** TRY IT **
Report the number of lines in these entries that contain "agent". Write only the number.

** RECORDS FOR PROCESSING **
== Segment start ==
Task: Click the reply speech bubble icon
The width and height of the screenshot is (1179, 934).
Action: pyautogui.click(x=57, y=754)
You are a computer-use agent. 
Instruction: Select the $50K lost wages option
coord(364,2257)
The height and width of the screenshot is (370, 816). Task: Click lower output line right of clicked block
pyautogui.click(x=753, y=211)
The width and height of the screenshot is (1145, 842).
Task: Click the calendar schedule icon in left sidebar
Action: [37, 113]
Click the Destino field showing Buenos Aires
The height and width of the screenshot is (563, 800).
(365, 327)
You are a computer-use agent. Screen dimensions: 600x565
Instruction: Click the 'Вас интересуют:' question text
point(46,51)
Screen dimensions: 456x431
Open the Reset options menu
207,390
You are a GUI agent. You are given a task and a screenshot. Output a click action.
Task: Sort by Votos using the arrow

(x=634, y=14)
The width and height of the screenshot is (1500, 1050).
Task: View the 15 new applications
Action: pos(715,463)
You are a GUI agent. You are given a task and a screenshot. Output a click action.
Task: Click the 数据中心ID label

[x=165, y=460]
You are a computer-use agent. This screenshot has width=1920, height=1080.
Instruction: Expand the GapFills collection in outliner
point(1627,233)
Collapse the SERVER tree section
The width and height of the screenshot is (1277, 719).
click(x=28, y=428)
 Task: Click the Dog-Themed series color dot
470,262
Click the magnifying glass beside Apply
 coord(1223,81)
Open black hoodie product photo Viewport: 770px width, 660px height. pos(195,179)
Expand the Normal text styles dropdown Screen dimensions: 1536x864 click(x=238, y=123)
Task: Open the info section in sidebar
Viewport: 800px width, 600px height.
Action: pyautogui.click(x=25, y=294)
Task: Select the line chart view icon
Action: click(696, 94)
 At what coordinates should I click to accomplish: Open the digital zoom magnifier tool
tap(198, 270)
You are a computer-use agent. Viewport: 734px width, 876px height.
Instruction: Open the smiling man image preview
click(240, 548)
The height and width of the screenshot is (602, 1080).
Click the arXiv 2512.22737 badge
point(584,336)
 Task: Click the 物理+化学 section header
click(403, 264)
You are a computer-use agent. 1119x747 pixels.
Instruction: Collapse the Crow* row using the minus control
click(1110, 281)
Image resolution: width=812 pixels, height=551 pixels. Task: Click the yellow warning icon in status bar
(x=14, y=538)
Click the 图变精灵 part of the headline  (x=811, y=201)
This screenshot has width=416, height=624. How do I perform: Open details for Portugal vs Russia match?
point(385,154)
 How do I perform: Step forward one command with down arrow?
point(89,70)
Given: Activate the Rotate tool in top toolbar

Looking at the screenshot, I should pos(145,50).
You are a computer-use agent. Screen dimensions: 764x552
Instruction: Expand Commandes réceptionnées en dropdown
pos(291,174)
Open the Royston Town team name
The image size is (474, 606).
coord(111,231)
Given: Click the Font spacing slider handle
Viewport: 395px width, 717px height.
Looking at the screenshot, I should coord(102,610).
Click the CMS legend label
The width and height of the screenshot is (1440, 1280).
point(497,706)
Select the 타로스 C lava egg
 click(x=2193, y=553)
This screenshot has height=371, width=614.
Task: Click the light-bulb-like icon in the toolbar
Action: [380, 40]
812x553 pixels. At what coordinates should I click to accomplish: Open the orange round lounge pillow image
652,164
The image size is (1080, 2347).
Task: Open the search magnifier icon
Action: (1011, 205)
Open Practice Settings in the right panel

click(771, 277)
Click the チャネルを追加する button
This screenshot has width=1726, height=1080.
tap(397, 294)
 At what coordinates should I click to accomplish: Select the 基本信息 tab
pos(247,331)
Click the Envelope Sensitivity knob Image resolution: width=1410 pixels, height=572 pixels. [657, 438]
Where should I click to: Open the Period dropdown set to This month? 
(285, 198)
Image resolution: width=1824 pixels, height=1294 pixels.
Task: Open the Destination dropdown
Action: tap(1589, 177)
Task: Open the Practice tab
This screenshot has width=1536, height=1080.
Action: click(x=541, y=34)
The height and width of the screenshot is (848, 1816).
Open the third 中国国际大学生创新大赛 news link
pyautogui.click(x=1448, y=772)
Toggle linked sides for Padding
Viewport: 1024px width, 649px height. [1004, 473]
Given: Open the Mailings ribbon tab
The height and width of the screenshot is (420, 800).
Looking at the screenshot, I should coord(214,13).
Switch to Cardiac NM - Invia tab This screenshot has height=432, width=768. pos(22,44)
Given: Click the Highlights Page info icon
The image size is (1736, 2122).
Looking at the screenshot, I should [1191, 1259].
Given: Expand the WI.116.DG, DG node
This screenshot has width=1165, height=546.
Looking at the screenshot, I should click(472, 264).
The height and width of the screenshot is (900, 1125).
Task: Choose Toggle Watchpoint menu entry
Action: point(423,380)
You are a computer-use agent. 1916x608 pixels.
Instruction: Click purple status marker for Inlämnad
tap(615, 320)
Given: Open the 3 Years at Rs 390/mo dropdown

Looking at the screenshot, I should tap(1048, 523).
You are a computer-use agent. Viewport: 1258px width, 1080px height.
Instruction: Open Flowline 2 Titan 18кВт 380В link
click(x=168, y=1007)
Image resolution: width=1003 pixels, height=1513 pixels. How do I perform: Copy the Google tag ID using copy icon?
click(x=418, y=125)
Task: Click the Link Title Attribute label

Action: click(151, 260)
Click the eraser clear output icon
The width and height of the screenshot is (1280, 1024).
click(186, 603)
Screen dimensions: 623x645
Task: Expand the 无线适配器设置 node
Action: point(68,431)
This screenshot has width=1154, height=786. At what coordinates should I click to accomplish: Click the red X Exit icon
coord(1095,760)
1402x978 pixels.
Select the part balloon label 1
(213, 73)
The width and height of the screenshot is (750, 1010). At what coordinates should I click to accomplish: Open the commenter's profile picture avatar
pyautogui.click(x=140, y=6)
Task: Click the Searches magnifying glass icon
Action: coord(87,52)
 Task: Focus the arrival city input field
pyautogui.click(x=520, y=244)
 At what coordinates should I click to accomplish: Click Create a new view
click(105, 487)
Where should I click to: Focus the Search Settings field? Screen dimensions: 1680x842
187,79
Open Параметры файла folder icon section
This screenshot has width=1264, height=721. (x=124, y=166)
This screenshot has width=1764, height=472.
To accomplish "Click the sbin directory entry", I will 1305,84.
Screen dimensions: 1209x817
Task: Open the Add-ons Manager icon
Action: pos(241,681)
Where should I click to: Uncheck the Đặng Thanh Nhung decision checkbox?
== Segment end ==
** EXERCISE RESULT **
10